Because we were covering a catastrophe that had devastated our community, we asked tougher questions, and we were more persistent because these were answers that we needed, too. This was our home, and we wanted to make sure that we were doing what we could to make things right.
In the work that my colleagues and I did, I think we were unfailingly fair. Forget objectivity. It doesn’t exist until you’re dead. Strive for fairness.
This experience added another attribute to our reporting: empathy.
One of my colleagues lived in a government-supplied trailer for nearly two years with his wife and daughter while they were rebuilding their home. He told me that the experience gave him a valuable insight into what people he was interviewing were going through.

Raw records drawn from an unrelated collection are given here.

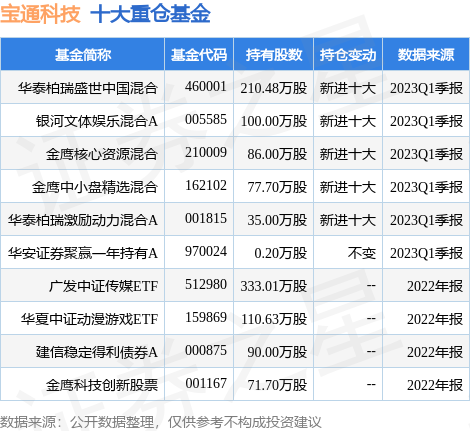Click the 宝通科技 title text

tap(41, 14)
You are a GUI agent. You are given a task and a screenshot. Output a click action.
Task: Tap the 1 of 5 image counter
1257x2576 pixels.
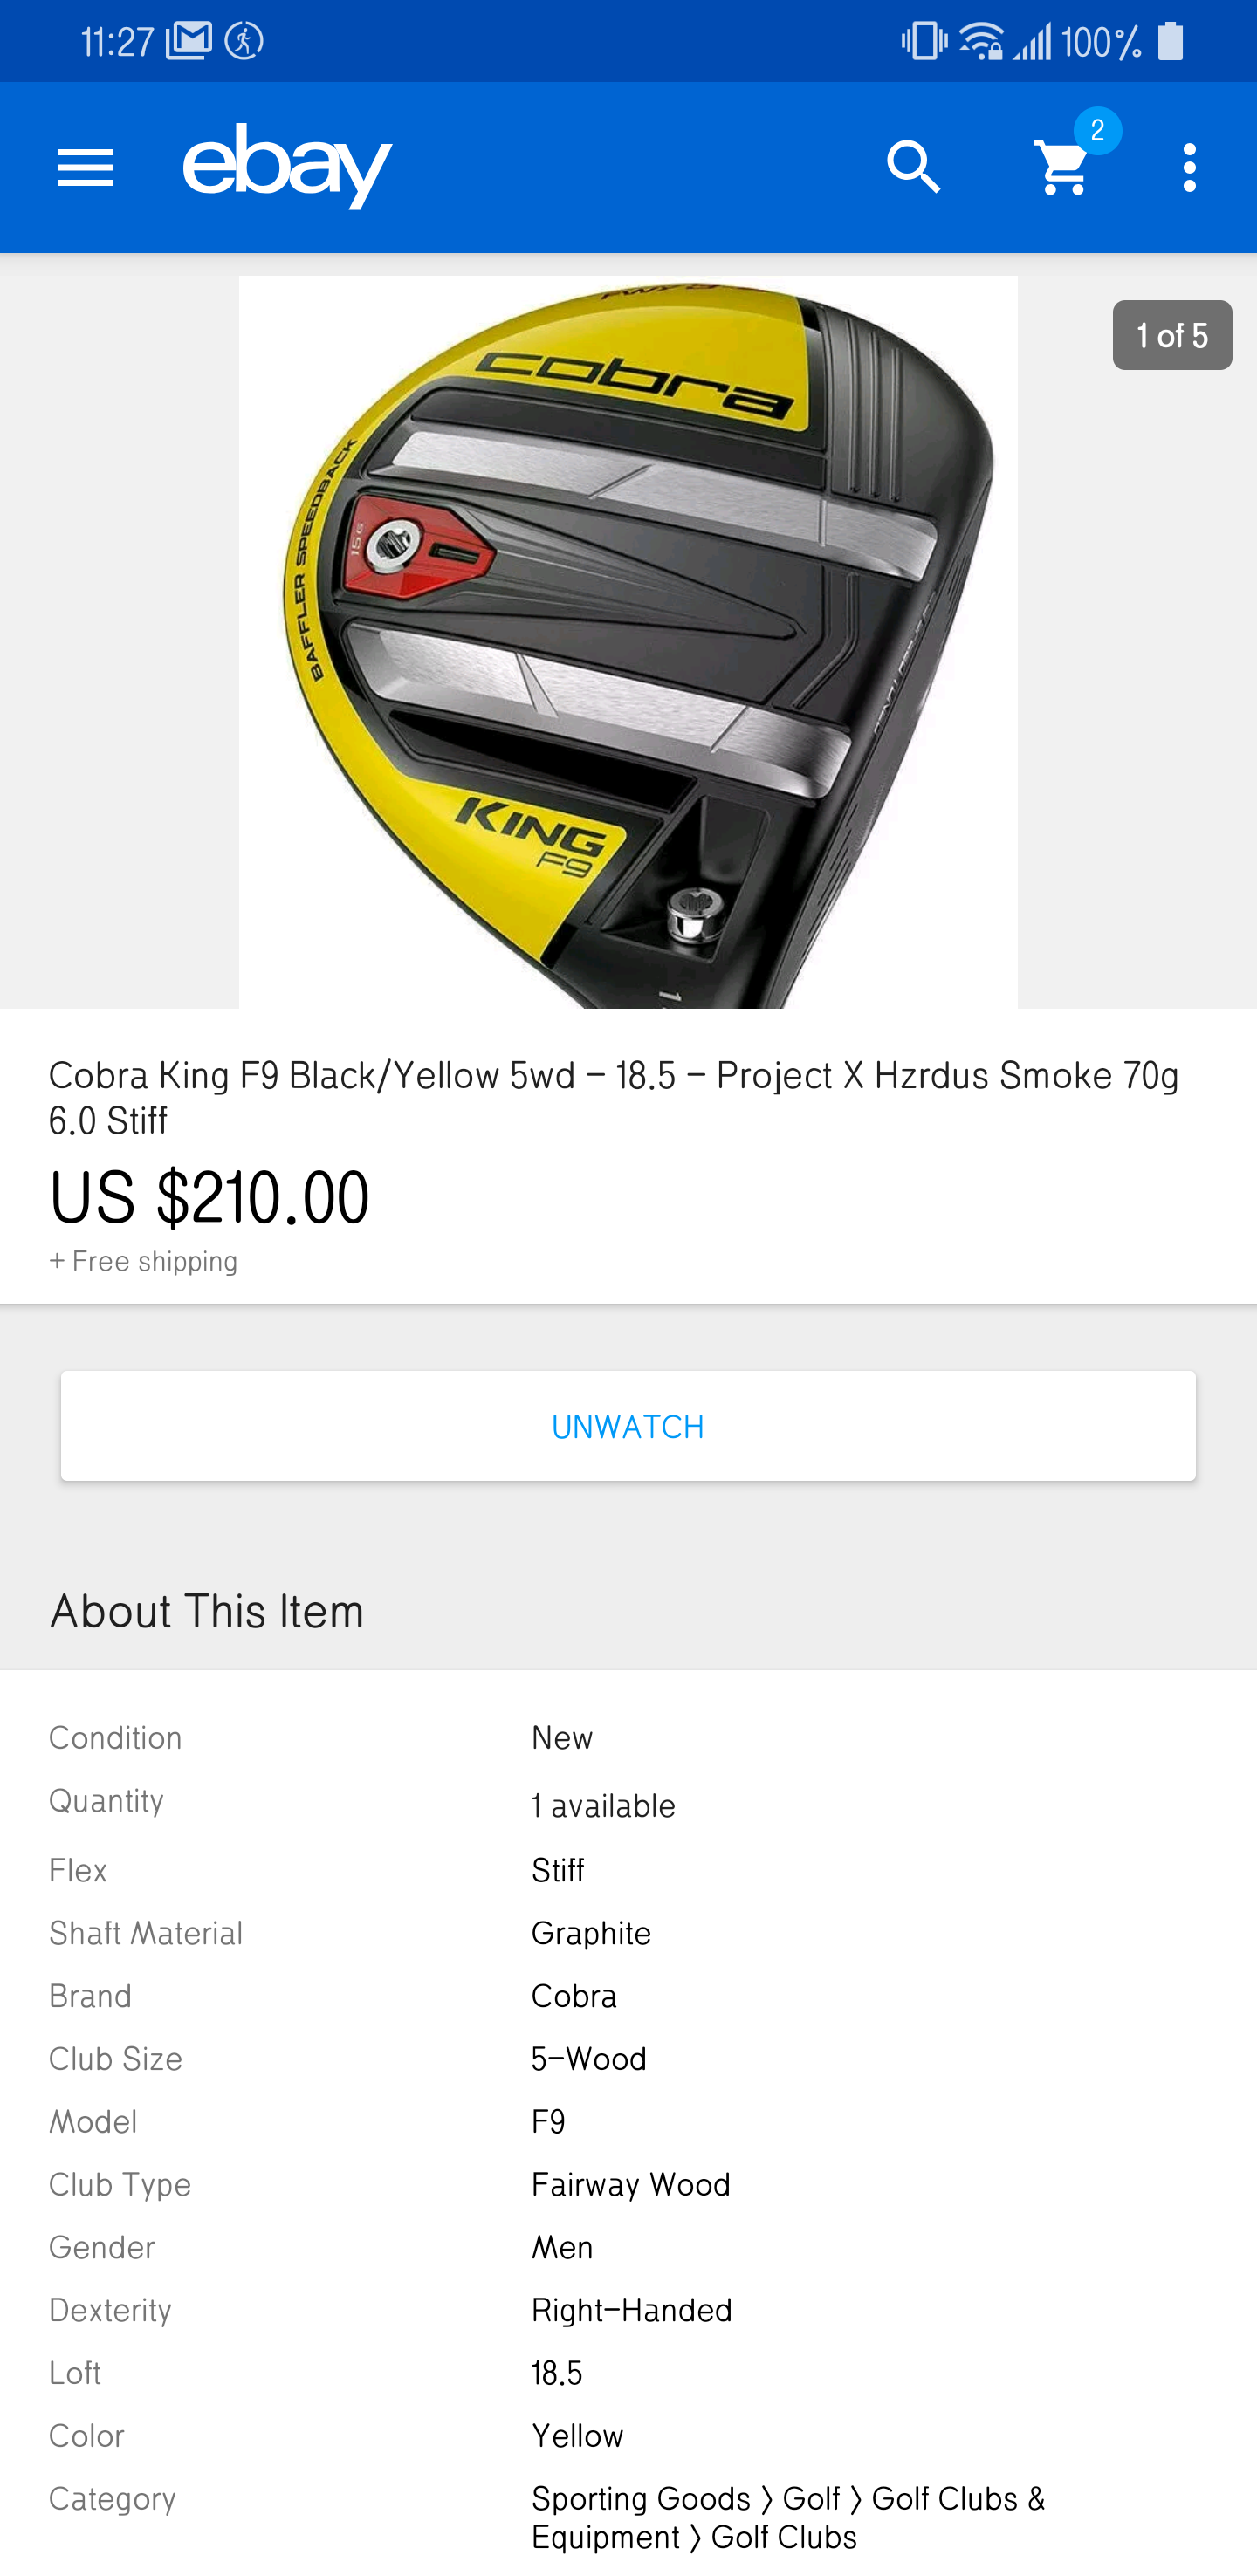click(x=1172, y=335)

In interviewing people whose lives had been ruined, we had to walk an emotional tightrope. While we certainly couldn’t let ourselves fall apart and weep with them, we also couldn’t remain so emotionally distant that we would come across as icy and unfeeling.

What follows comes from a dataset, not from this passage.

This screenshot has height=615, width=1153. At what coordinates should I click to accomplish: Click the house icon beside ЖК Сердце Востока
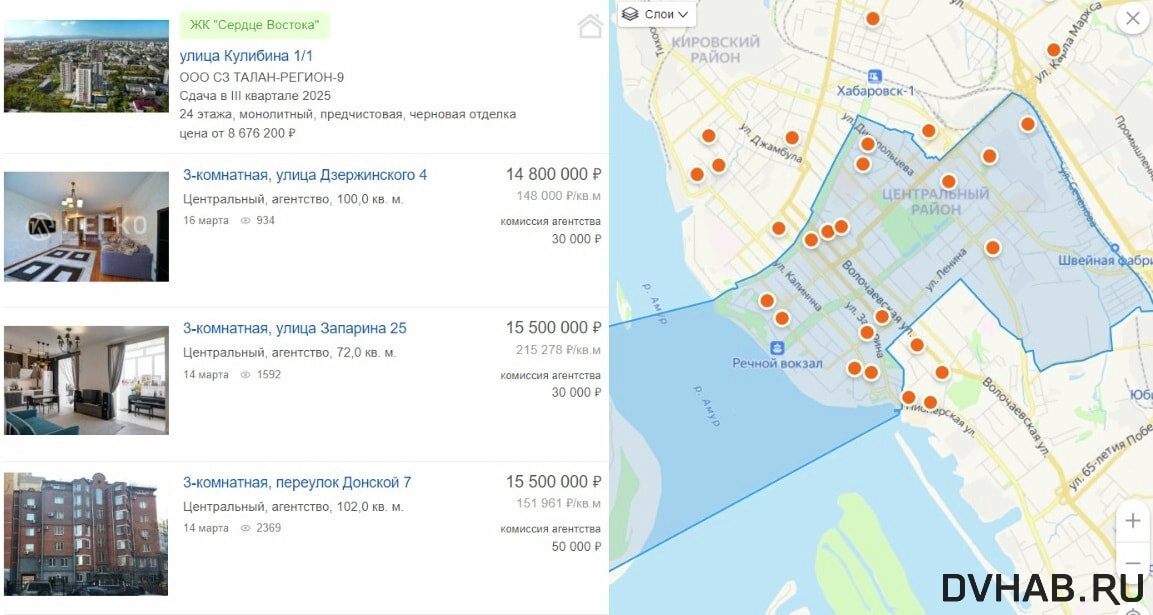pos(590,27)
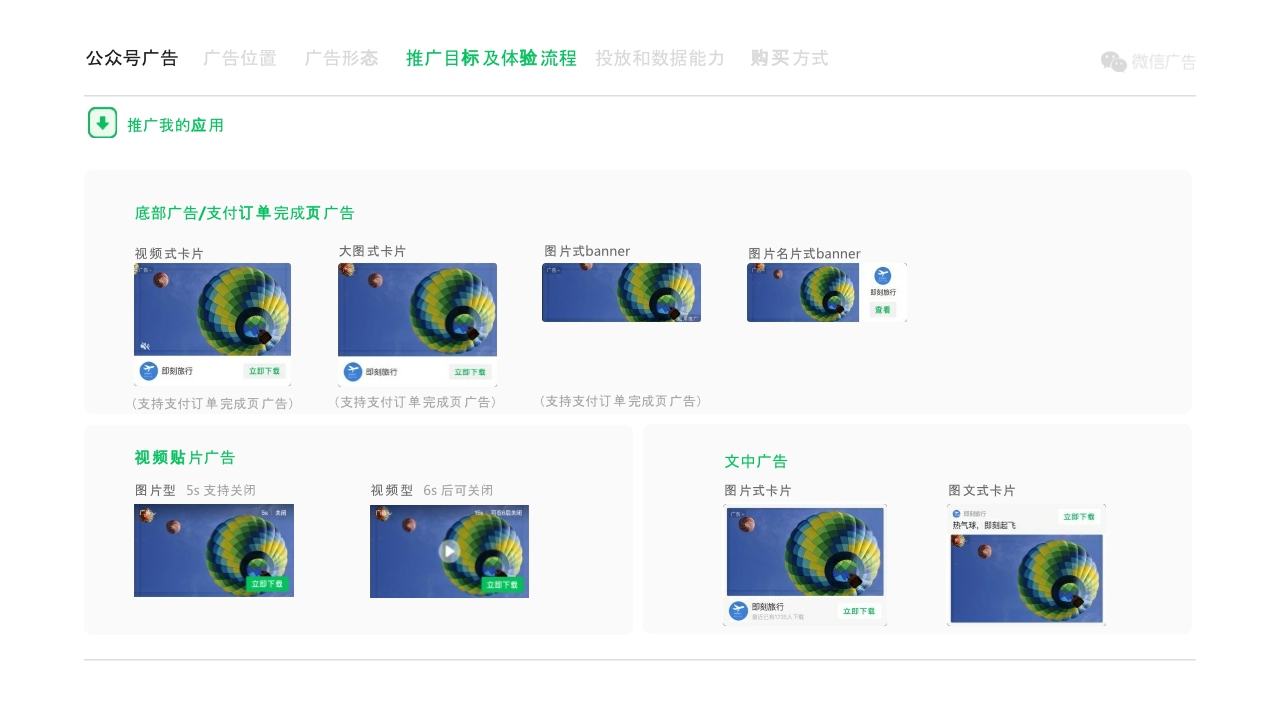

I wish there were a happy ending. Rebuilding has been tough. Getting back to normal has been frustrating. And what does normal mean, anyway?
When our Times-Picayune team won two Pulitzer Prizes for our Katrina work, a member of the team turned to my wife and said, “Does this mean I get my house back?”

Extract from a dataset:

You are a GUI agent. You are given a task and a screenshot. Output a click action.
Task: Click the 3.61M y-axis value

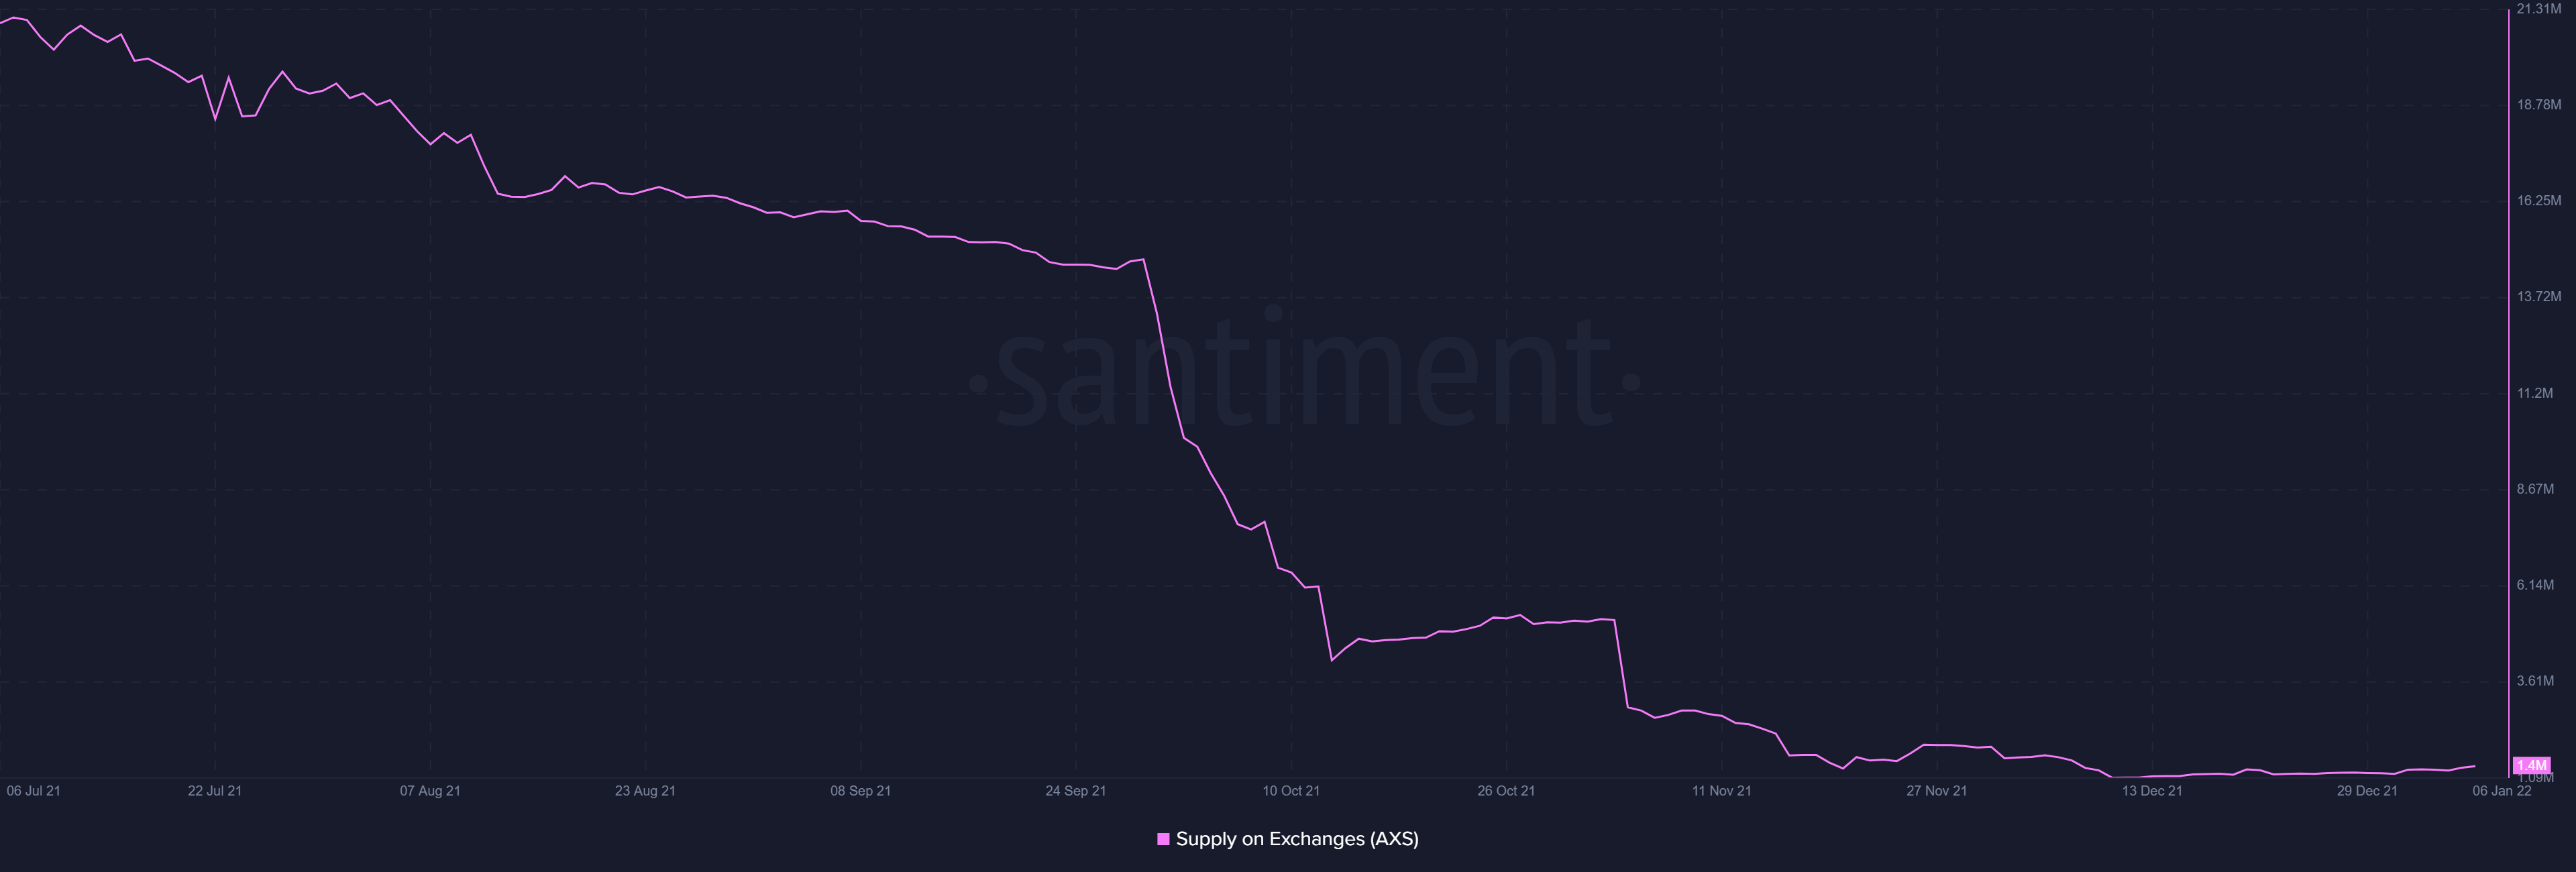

Nearly a year after the storm, one of my colleagues, whose home had been wrecked and who was having trouble with medical-insurance claims, snapped. He led police on a wild ride through Uptown New Orleans, backed over an officer who tried to stop him and begged police officers to shoot him. If the police hadn’t known him, I think they probably would have obliged.
He got the help he needed, he’s back at work, and he rebuilt his house. He seems OK, but he’s a reminder of the fragility of post-Katrina life.
While our colleague’s experience was extreme, none of us walked away from that storm without some psychological scarring. A Katrina colleague who moved to Nashville collapsed, weeping and trembling, when a tornado blew through that city.
I’m sure some degree of post-traumatic stress disorder is common at the newspaper, and many of us started taking anti-anxiety medication.
I’m one of many reporters who won’t plan trips during August and September, the peak of hurricane season, because something might happen that would keep my wife and me from getting back to secure our home.
Even today, I must confess to worrying when I hear thunder and see lightning. I have to take a moment and remind myself that most of the time it’s nothing more than rain.
Despite the slow pace of recovery, things started to get better. The Super Bowl victory in February of this year, coming a day after we elected a new mayor, put us on a euphoric high.
But, of course, that couldn’t last. We faced another calamity when the Deepwater Horizon offshore oil rig exploded April 20 of this year, killing 11 men and triggering the worst ecological disaster in United States history. As you know, it’s still unfolding.
This isn’t like a hurricane because there’s no wind, no torrential rain. Nevertheless, our coast and marshes are under attack, hundreds of fishers have lost their livelihoods, and what is normally a vibrant tourist season along the Gulf of Mexico is virtually kaput. The economic impact is devastating and far-reaching.
There is, however, one aspect about this catastrophe that is like a hurricane: The pit-of-the-stomach dread.
As the oil spill has moved through the Gulf of Mexico, we can’t help feeling the anxiety that takes over when a storm stalls off the coast, as if it were taunting us with its power while deciding where to strike and how hard.
Nevertheless, we Katrina-toughened scribes are back at it, using pointers we picked up in writing about the storm. We’re working as hard as we can to tell as much of this colossal story as we can.
I think we’re doing a good job, but I had to agree with my wife when she said to me recently, “I’m tired of being so damned resilient.”
We journalists don’t have that option. We have to be resilient because something like Katrina or the oil spill can happen anywhere.